Cet ouvrage fait partie du Programme général d’intervention du ministère des Infrastructures italien et de la magistrature des eaux de Venise initié en 1987. En même temps que les travaux du MOSE, la commune de Venise procède actuellement à des interventions de surélévation des rives et des pavages pour défendre les agglomérations lagunaires contre les hautes eaux et les moyennes eaux.

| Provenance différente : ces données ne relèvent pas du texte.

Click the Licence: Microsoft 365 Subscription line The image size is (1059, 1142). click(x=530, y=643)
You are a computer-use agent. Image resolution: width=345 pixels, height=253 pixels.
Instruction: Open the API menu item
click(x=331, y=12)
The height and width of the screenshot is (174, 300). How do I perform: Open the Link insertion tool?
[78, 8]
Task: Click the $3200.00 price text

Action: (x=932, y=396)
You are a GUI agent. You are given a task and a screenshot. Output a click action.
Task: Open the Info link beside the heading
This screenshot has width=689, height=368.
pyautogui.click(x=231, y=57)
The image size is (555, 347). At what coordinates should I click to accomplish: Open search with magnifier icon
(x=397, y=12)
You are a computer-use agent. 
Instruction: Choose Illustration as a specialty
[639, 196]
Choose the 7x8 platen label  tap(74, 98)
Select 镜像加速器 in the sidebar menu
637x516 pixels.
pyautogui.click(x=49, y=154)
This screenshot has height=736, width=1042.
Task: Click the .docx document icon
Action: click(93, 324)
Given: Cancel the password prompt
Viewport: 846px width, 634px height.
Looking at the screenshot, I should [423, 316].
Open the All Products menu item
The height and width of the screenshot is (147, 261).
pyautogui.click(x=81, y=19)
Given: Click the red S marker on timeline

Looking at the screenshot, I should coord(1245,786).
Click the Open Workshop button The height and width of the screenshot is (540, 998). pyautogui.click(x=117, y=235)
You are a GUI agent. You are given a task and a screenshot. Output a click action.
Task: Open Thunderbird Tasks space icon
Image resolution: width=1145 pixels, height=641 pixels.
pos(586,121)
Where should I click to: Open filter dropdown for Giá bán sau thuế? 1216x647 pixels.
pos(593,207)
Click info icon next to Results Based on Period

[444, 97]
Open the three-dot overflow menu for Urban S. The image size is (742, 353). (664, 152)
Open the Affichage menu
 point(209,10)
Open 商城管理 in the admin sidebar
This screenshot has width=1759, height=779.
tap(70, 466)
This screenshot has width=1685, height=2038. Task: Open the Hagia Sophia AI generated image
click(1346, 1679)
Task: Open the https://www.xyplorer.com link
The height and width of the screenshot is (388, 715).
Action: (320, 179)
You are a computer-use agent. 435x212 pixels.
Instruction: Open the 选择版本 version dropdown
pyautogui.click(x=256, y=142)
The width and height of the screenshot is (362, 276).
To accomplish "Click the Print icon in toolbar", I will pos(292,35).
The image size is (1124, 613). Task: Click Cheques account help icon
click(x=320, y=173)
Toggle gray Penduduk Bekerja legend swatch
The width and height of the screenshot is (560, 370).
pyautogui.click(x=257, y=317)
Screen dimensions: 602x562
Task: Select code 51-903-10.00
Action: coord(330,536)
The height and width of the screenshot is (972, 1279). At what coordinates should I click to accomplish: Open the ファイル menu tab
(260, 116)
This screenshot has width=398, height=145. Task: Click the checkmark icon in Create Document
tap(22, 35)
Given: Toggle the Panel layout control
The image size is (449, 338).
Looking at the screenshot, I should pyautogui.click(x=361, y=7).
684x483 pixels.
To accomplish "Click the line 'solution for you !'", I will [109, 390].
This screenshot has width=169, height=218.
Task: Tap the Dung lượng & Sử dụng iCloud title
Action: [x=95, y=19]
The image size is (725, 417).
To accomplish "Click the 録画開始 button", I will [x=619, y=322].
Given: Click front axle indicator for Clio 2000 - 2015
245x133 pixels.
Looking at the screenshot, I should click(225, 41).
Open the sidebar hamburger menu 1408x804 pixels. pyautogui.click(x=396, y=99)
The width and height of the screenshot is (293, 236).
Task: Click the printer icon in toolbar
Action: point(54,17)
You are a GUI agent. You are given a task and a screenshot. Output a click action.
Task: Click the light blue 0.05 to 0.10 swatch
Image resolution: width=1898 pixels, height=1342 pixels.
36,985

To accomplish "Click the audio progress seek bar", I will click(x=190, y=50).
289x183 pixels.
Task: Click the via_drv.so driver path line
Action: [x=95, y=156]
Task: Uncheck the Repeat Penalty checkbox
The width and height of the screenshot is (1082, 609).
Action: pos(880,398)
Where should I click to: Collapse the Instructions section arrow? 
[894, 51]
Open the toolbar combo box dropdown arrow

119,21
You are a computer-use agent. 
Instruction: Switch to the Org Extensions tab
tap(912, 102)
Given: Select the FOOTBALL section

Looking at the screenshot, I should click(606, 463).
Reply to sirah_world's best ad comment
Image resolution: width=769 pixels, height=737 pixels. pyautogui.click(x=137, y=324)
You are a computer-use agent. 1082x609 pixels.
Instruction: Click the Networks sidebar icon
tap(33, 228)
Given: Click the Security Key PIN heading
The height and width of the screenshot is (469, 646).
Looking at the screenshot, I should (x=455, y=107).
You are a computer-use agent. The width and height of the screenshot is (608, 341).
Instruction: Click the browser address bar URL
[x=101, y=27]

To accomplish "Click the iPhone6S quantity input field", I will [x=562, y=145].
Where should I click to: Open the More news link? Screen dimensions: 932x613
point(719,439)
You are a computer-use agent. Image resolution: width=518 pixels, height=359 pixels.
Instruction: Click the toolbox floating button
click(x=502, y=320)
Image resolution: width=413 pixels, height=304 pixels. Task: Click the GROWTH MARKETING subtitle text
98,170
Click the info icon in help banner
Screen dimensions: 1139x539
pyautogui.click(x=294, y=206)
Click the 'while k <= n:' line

Bien qu’il semble fendre l’eau comme une solution miraculeuse, on reproche au système de digues Moïse de ne pas être entièrement satisfaisant. Pour commencer, son coût d’investissement, qui a largement augmenté pendant la construction pour travaux collatéraux et malversations (presque 1 milliard d’euros) exaspère de nombreux italiens. Son coût de fonctionnement (système de surveillance et de maintenance 24/7) et le fait qu’il n’empêche que les inondations les plus importantes sont également des facteurs de réserves quant au projet. De nombreux scientifiques alertent également sur les conséquences dramatiques qu’il pourrait avoir sur l’écosystème de la lagune et sur le fait qui si les prévisions sur l’élévation moyenne de la mer sont valables, il faudrait à terme activer Moïse tous les jours ce qui le rendrait rapidement obsolète.


La barrière de la tamise

Parmi les expériences similaires à celle-ci, la barrière de la Tamise à Londres achevée en 1984 fait référence et constitue un autre bon exemple d’ouvrage de génie civil qui a pour but de protéger une grande ville des inondations maritimes. En effet, la ville de Londres a longtemps été très vulnérable aux inondations avec le double phénomène des tempêtes venant de l’Atlantique puis de la mer du Nord conjugué à la tendance à l’affaissement du sud de l’Angleterre. Utilisée 6 à 7 fois par ans, la barrière ne devrait pas être renouvelée avant 2070 d’après un refus de projet de renouvellement du ministère de l’environnement en 2013.



Venise n’est pas sauvée

En effet, la montée des eaux n’est pas la seule menace qui pèse sur la lagune : le tourisme de masse a longtemps été pointé du doigt comme néfaste pour l’équilibre économique de la ville (vidée de ses primo habitants contraint de quitter une ville où la majorité des bâtiments sont destinés au tourisme et qui compte habituellement 1 habitant pour 400 touristes). Et la crise sanitaire qui a vidé Venise de toute activité touristique illustre funestement ce déséquilibre. Autre tare de la lagune, les énormes navires de croisière dont le passage très polluant provoque d’important remous qui contribuent à l’érosion et à la fragilisation des fondations de la cité bâtie sur pilotis. Le passage des navires de plus de 40 000 tonnes est théoriquement interdit depuis un décret de mars 2012 mais il est encore largement ignoré. De nombreux citoyens souhaitent leur interdiction complète et définitive mais la légère modification de leur itinéraire lagunaire en 2019 illustre la dépendance économique de la ville au secteur du tourisme de masse.